*** EXTRACT TO READ
BioSeek: Explaining a Clinical Adverse Event - Bridging the Gap from In Vitro to In Vivo

BioSeek: Explaining a Clinical Adverse Event - Bridging the Gap from In Vitro to In Vivo


Our client, a global integrated pharmaceutical company, had completed Phase I studies with an investigative therapeutic, Drug A, for a cancer indication. In the Phase I study, a small number of patients experienced a specific serious adverse event (AE). This AE was correlated with the patients’ recent use of a second and unrelated therapeutic, Drug B. While Drug B was known to be associated with this type of AE, the affected patients had discontinued Drug B for some time prior to initiating Drug A. The client faced the possibility that initiation of Phase II trials could be delayed by regulatory authorities if the AE was not explained and steps were not taken to mitigate it. The client needed to test among three hypotheses: (1) the AE was caused by the client’s investigative drug, Drug A; (2) the AE was caused by prior courses of Drug B; or (3) low residual levels of Drug B in patients could synergize with Drug A to induce the AE.
******
**TASKS TO COMPLETE**.
**a.** Which three hypotheses does the adverse-event case study say the client needed to test?
**b.** Can you write the next few sentences of the adverse-event case study, starting after its last sentence?
The items have nothing to do with the adverse-event case study.
*** DATASET CONTENT
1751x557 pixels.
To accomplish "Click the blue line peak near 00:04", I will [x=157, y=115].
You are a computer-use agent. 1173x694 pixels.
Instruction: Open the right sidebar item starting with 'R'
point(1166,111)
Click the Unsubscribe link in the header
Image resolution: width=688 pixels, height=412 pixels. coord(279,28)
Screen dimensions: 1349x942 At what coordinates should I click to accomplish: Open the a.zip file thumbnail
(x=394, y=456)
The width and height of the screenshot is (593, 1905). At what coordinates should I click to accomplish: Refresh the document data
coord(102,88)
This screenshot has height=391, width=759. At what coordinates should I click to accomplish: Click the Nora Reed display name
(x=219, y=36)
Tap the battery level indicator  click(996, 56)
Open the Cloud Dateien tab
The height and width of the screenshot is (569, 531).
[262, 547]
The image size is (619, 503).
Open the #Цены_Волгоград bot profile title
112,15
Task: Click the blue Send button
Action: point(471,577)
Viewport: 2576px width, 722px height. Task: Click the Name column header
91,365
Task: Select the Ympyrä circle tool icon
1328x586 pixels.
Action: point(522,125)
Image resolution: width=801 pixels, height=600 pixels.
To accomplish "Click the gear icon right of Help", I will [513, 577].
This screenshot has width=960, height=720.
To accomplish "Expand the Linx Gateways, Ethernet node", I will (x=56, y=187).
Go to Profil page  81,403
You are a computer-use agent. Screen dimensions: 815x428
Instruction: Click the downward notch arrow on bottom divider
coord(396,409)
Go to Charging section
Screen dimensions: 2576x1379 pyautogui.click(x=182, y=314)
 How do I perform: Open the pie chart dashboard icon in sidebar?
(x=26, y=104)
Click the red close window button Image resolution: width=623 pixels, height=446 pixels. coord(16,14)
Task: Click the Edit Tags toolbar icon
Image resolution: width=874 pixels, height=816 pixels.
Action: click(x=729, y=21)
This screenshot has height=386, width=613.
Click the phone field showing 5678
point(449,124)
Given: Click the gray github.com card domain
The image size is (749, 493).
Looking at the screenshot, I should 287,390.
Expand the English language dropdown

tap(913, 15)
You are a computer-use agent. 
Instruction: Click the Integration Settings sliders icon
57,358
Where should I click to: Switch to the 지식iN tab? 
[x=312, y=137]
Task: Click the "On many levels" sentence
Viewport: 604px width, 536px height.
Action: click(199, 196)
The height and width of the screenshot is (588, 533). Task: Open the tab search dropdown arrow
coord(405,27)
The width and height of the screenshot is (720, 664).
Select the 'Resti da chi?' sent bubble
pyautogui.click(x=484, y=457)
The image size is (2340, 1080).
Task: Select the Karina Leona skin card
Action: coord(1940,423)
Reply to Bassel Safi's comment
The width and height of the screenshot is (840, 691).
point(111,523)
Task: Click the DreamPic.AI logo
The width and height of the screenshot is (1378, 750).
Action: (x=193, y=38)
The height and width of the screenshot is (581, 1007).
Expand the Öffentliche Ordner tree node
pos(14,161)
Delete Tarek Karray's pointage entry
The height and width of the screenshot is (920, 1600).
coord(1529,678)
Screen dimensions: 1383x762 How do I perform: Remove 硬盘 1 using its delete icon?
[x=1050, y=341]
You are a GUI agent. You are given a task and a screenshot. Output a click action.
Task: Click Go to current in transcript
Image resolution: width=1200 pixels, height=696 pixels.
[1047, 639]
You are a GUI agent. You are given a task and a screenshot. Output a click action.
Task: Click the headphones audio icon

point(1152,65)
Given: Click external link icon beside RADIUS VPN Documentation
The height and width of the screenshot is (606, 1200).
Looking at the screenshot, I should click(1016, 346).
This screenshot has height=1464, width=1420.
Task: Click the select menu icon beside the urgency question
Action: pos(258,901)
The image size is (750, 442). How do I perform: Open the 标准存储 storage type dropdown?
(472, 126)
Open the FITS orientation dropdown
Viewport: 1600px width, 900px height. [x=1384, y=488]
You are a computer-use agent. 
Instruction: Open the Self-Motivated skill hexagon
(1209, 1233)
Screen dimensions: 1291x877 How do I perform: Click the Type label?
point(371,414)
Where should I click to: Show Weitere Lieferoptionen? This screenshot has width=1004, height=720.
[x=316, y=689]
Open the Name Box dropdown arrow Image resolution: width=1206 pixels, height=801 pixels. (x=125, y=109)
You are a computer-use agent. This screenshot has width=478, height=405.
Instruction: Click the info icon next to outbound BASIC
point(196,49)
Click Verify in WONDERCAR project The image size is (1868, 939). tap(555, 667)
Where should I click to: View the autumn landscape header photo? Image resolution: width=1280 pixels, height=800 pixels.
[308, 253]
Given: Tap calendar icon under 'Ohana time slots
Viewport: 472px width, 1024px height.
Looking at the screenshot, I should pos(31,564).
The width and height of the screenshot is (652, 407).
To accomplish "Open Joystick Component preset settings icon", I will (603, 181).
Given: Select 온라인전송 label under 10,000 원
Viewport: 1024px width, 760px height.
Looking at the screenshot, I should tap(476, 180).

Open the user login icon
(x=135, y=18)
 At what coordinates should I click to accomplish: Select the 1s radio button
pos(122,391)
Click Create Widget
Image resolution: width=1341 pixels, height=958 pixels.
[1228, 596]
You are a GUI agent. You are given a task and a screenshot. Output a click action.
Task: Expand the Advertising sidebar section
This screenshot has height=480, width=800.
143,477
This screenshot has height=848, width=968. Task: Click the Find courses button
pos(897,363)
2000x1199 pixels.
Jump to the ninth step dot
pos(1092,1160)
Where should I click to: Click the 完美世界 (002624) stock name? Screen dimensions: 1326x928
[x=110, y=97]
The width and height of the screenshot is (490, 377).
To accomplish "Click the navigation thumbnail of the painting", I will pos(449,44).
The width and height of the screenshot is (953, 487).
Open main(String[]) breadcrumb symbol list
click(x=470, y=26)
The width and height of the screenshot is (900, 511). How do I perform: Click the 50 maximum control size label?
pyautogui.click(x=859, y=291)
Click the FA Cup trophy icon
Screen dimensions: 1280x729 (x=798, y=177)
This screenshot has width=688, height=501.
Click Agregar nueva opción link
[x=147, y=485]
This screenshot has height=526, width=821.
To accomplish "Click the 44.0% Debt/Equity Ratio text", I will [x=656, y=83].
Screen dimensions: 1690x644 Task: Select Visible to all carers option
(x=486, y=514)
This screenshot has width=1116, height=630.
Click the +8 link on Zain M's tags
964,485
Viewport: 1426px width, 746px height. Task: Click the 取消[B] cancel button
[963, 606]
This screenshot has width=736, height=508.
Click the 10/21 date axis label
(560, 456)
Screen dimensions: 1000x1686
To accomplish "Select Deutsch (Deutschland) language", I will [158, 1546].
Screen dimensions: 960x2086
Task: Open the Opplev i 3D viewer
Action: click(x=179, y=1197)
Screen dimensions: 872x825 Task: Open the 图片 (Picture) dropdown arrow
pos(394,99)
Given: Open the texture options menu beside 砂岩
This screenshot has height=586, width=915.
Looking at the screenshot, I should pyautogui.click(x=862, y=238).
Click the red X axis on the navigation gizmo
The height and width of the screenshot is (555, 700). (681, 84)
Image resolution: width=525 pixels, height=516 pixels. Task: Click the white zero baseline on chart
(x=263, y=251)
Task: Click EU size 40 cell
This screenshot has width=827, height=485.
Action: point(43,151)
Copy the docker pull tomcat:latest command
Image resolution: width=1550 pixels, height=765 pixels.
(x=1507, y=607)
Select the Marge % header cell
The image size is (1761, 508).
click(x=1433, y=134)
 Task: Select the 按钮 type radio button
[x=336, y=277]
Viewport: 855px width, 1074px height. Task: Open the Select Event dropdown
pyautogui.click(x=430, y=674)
******
**ANSWERS FOR THIS EXERCISE**.
**a.**
1. The AE was caused by the client's investigative drug, Drug A.
2. The AE was caused by prior courses of Drug B.
3. Low residual levels of Drug B in patients could synergize with Drug A to induce the AE.

**b.**
Due to the small number of affected patients, there was limited clinical data on which to base a hypothesis, without which a risk evaluation and mitigation plan was not possible. Laboratory studies in animal models were not appropriate because both Drugs A and B were specific to humans. Studies in cell lines might not yield physiologically relevant results because of the clinical complexity of the AE. Human primary cells were a more physiologically relevant experimental system to test hypotheses that might then inform clinically relevant explanations of the AE. The client wanted to gain as much information as possible to bridge the gap from in vitro to clinical insights about possible drug interactions.